Does anyone know of a site that provides details of Irish hotels offering deals, weekend specials, etc ?

My wife and I have a rare opportunity at the end of the month to treat ourselves to a night or two away. In the (distant) past, we'd organise something like that by trying the sites of individual hotels. Is there somewhere that aggregates them ?


----------



## delgirl (9 Oct 2012)

There are some good deals on the Pigsback website and more on the  site.


----------



## JohnJay (9 Oct 2012)

http://www.todayfmbreaks.com/ can have good deals somtimes
http://www.todayfmbreaks.com/


----------



## Latrade (9 Oct 2012)

Be wary of the Groupon site, while it has good deals if you're not very careful you end on their email list and tattoos are easier to get rid of than unsubscribing from that.


----------



## gipimann (9 Oct 2012)

www.mydealpage.ie collates the deals from the various deal websites, and can be filtered to show accommodation offers only.

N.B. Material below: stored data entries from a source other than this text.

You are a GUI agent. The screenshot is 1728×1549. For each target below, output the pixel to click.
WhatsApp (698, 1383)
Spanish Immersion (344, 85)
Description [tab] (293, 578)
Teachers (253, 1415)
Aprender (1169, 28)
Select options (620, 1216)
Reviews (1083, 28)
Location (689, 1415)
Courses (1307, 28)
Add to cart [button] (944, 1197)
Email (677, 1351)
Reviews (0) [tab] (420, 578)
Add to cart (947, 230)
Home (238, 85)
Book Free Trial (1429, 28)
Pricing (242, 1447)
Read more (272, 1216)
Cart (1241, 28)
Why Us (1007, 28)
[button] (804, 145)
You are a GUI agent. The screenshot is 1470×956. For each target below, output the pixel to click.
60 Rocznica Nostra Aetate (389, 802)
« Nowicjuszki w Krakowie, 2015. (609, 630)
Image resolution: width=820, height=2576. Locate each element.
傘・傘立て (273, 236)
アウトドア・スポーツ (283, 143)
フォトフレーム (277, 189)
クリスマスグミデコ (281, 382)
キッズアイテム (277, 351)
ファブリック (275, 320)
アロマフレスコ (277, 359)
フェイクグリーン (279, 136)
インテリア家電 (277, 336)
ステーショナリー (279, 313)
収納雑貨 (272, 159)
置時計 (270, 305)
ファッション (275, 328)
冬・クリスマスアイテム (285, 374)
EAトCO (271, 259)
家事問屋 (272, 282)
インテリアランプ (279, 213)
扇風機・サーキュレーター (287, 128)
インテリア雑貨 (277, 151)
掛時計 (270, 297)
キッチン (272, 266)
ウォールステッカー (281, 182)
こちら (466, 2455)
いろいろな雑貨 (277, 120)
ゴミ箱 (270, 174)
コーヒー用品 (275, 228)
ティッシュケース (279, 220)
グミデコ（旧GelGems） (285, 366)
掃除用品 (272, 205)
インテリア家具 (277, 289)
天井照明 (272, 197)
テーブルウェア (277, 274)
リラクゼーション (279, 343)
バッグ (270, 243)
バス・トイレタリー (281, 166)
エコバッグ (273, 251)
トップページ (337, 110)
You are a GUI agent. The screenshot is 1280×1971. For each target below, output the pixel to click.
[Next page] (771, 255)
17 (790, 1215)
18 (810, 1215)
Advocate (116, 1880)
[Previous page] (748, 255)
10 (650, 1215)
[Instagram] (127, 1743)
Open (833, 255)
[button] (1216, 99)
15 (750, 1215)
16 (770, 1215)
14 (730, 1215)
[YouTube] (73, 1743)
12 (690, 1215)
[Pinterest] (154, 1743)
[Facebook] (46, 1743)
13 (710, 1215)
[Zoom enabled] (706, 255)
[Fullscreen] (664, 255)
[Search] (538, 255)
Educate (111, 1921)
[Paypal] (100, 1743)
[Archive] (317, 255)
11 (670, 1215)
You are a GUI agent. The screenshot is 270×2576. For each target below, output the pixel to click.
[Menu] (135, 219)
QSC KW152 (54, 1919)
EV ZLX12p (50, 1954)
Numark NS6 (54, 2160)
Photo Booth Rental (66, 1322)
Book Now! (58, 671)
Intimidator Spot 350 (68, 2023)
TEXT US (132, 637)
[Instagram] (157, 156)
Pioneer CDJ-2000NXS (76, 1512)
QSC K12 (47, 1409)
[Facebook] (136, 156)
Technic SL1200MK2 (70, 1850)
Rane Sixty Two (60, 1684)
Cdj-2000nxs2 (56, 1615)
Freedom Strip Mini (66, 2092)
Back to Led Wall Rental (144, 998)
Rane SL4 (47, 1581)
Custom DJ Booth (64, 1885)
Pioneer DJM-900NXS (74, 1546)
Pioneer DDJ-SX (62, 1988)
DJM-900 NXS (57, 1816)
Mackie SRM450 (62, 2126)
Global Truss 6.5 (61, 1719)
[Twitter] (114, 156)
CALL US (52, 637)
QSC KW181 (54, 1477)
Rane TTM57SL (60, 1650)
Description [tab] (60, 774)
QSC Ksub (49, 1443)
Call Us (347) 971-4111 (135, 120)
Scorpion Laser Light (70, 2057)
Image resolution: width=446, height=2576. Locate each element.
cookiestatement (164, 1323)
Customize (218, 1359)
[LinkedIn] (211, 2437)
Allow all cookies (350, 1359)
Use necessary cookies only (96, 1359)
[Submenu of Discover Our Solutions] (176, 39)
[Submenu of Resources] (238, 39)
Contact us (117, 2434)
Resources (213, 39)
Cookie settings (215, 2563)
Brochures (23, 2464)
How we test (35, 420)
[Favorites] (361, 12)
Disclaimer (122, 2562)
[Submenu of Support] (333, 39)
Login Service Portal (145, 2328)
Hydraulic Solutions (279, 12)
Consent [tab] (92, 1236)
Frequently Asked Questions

Easier than going through the various deal sites individually.


----------



## dewdrop (9 Oct 2012)

I would suggest you decide on your chosen location and then do a bit of checking. We have found that most grade 4 hotels offer great value


----------



## Lightning (9 Oct 2012)

I have found http://groupschemes.roomex.com/ cheaper than Hotels.com when booking hotel rooms.


----------



## Tired Paul (9 Oct 2012)

I always check the offers but I will always ring the hotel in question too. I have no shame in saying that I can get it cheaper on such and such website. More often than not I've been out on hold and then they come back with either a similar or better deal. IF YOU DON'T ASK, YOU WON'T GET.


----------



## helllohello (10 Oct 2012)

I agree with "Tired Paul". ring the hotel and check the price.  I find a lot of the deal sites have limited availability for weekends.


----------



## Lightning (10 Oct 2012)

helllohello said:


> I agree with "Tired Paul". ring the hotel and check the price.  I find a lot of the deal sites have limited availability for weekends.



Check multiple websites, find the best price and then negotiate with the hotel.


----------



## Sandals (10 Oct 2012)

Tired Paul said:


> I always check the offers but I will always ring the hotel in question too. I have no shame in saying that I can get it cheaper on such and such website. More often than not I've been out on hold and then they come back with either a similar or better deal. IF YOU DON'T ASK, YOU WON'T GET.



+1 just found this out with a restaurant deal, while I didnt get the exact same deal in monetary value terms, I worked out better as I could bring a bunch of people on any date that suits me. Couldnt believe it. They wanted to cut out the middleman!


----------



## bardcom (10 Oct 2012)

Nice!  Didn't know about mydealpage, very handy thanks!


----------



## Hugh (10 Oct 2012)

Check Supervalu breaks normally good value


----------



## pudds (10 Oct 2012)

*Lidl*

Used them several times always worth checking.

http://www.lidl-breaks.ie/


----------



## mickoneill30 (21 Oct 2012)

I've been using this one for a while.
[broken link removed]
they seem to update frequently.


----------